Jak dodał, w rozmowie z nową szefową KE przytoczył przykład polskich hut stali.
Jak mają radzić sobie polskie przedsiębiorstwa przemysłu ciężkiego, nawet nowoczesnego, w sytuacji jeżeli np. za 1 tonę stali płaci się 45 euro, którego nie płaci chiński, hinduski czy rosyjski eksporter do Unii Europejskiej?
— zastanawiał się szef rządu.
W jego ocenie taka sytuacja jest „skrajnie niesprawiedliwa” i grozi „delokalizacją”, czyli przeniesieniem miejsc pracy z Polski np. do Ukrainy.
Nie chcemy tego, chcemy, żeby te miejsca pracy, które utworzyliśmy u nas, tu zostały, żeby pracownicy coraz więcej zarabiali, o tym również rozmawiałem z panią przewodniczącą. Zgodziliśmy się co do tego, że to musi być bardzo ważny wymiar przyszłej agendy strategicznej
— podkreślił Morawiecki.
Premier powiedział też, że Ursula von der Leyen jest „bardzo otwarta na nowe pomysły”, które zaprezentował jej podczas spotkania.
Unia Europejska jest wielkim tankowcem płynącym po morzach świata i jego zwrot jest oczywiście nie taki prosty. Ważne, żeby te nowe idee padły na podatny grunt, były rozważane, analizowane. Mam wrażenie, że trafiło na bardzo podatny grunt
— zaznaczył Morawiecki.
Premier był pytany na konferencji prasowej w Warszawie o to czy podczas jego czwartkowej rozmowy z nową szefową Komisji Europejskiej Ursulą von der Leyen poruszono temat praworządności.

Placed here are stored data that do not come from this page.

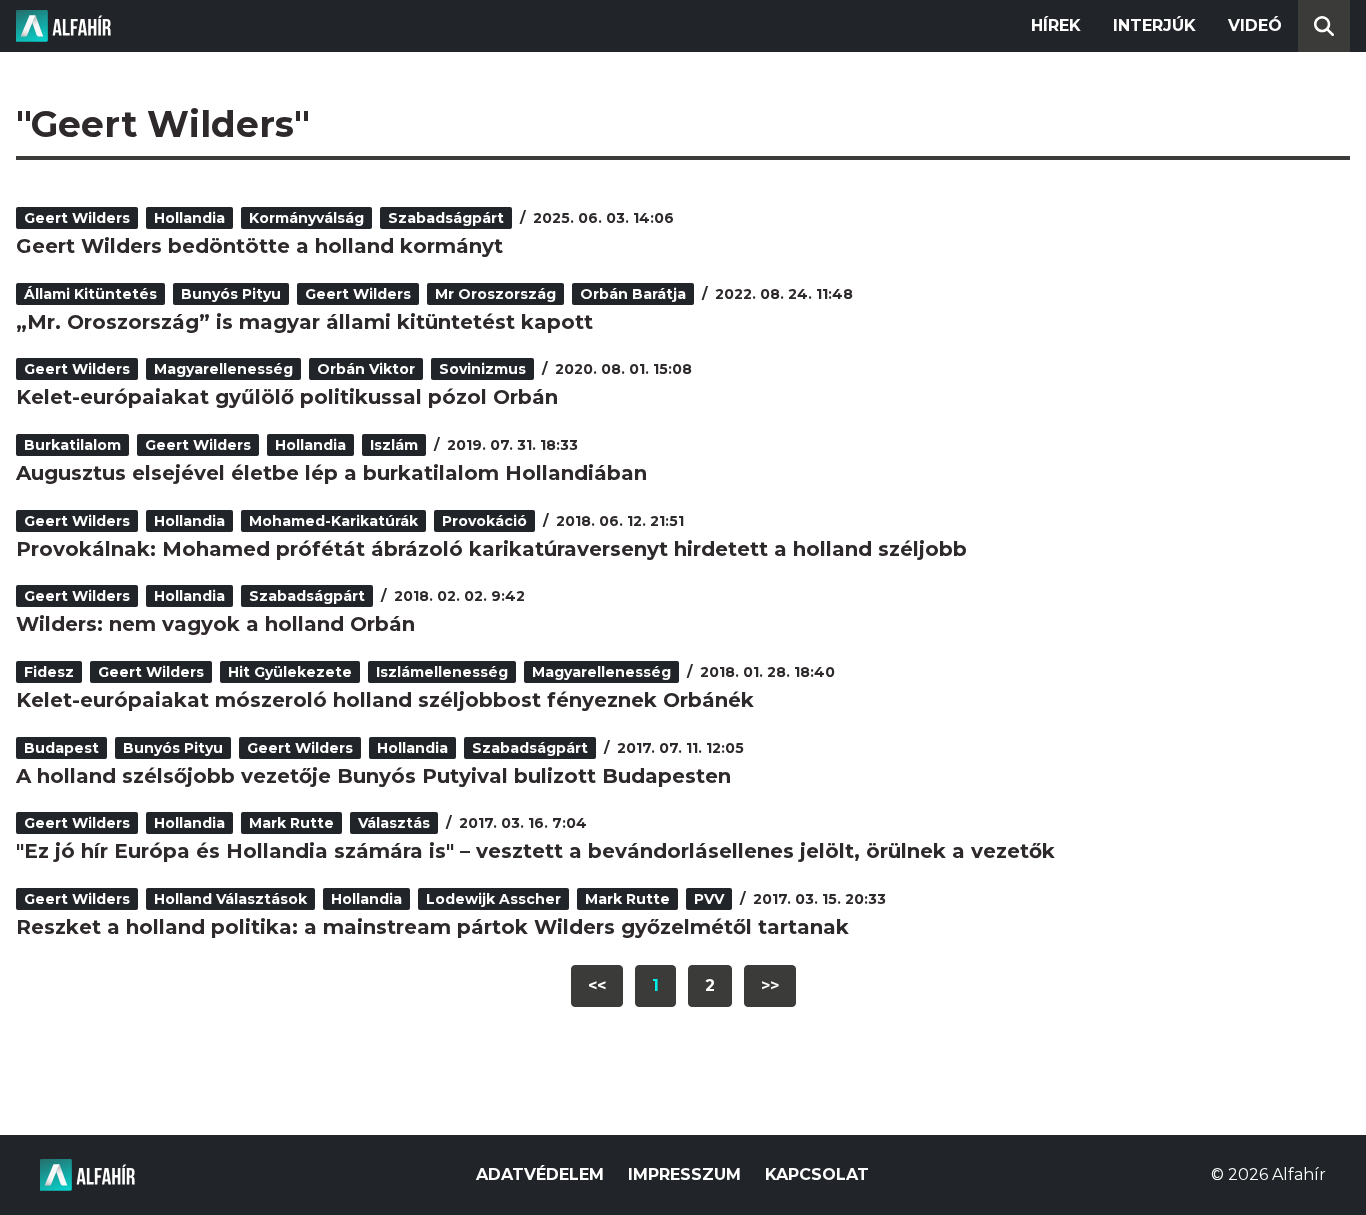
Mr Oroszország (495, 294)
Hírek (1056, 25)
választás (394, 823)
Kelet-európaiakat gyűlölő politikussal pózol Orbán (287, 397)
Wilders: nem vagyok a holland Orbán (215, 624)
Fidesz (49, 672)
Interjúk (1154, 25)
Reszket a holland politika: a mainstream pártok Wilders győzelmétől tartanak (432, 927)
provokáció (484, 521)
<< (597, 985)
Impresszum (684, 1174)
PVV (709, 899)
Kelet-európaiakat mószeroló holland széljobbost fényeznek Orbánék (385, 700)
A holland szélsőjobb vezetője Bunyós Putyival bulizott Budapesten (373, 776)
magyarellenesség (223, 369)
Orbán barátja (633, 294)
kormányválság (306, 218)
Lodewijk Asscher (493, 899)
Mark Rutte (291, 823)
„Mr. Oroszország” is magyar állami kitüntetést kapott (304, 322)
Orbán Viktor (366, 369)
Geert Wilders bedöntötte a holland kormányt (259, 246)
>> (770, 985)
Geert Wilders (77, 218)
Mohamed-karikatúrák (333, 521)
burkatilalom (72, 445)
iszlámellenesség (442, 672)
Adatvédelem (540, 1174)
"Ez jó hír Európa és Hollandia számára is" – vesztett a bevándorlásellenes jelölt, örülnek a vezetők (535, 851)
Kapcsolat (817, 1174)
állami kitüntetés (90, 294)
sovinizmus (482, 369)
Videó (1255, 25)
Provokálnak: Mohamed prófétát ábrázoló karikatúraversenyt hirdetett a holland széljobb (491, 549)
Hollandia (189, 218)
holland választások (230, 899)
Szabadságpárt (446, 218)
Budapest (61, 748)
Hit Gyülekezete (290, 672)
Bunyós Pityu (231, 294)
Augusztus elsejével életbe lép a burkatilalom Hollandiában (331, 473)
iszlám (394, 445)
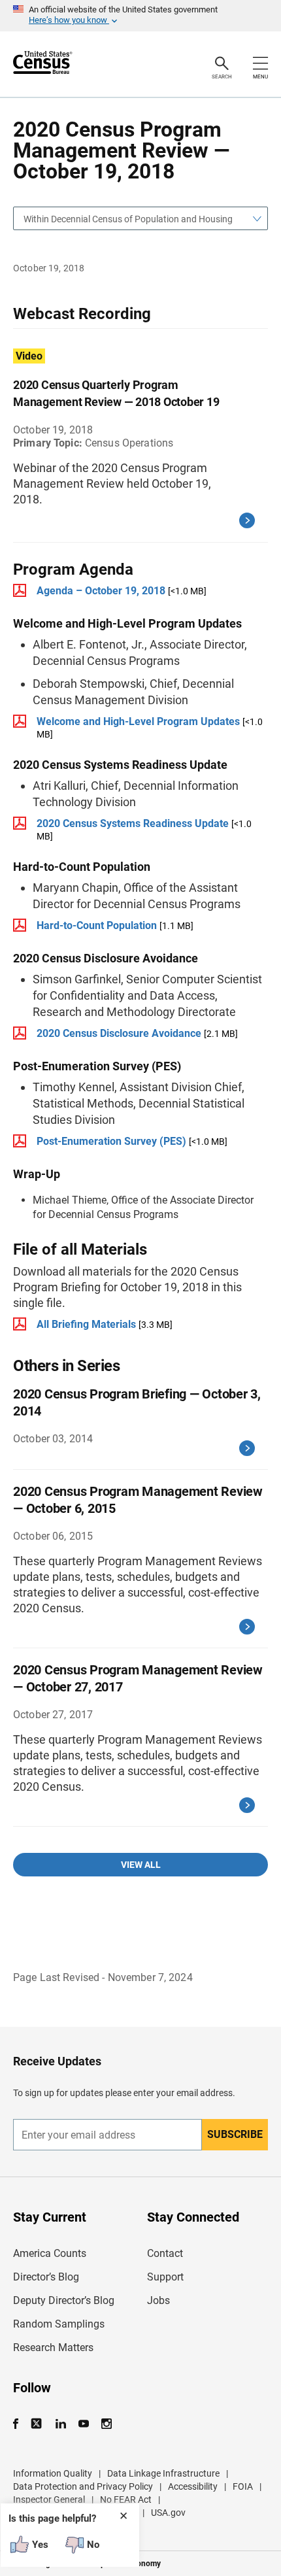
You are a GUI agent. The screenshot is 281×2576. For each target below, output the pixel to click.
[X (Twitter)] (37, 2424)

Podczas dwu i pół godzinnej rozmowy ani razu pani przewodnicząca nie wspomniała o tej kwestii, ani razu nie poruszyliśmy tej kwestii. Ja oczywiście również jej nie poruszyłem, ponieważ uważam, że należy ten rozdział jak najszybciej zamknąć, był on nasycony niepotrzebnymi emocjami jednego z komisarzy poprzedniego składu i jeszcze obecnego, bo jesteśmy jeszcze w czasie przejściowym
— odpowiedział premier.
Jak zaznaczył, jeśli pytanie odnosiło się do „pierwszej, krótkiej wypowiedzi(von der Leyen) do mediów, którą mieliśmy”, to on sam zwróciłby uwagę „na to, w jak szerokim kontekście pani przewodnicząca o tym wspomniała, jak również w jakim kontekście wspomina o tym w wywiadach prasowych”.
Według premiera całokształt wypowiedzi Von der Leyen „pokazuje jej ogromne zrozumienie dla tego podstawowego postulatu, czyli pójścia do przodu, szukania kompromisu, co jest jak najbardziej zgodne z naszym podejściem”.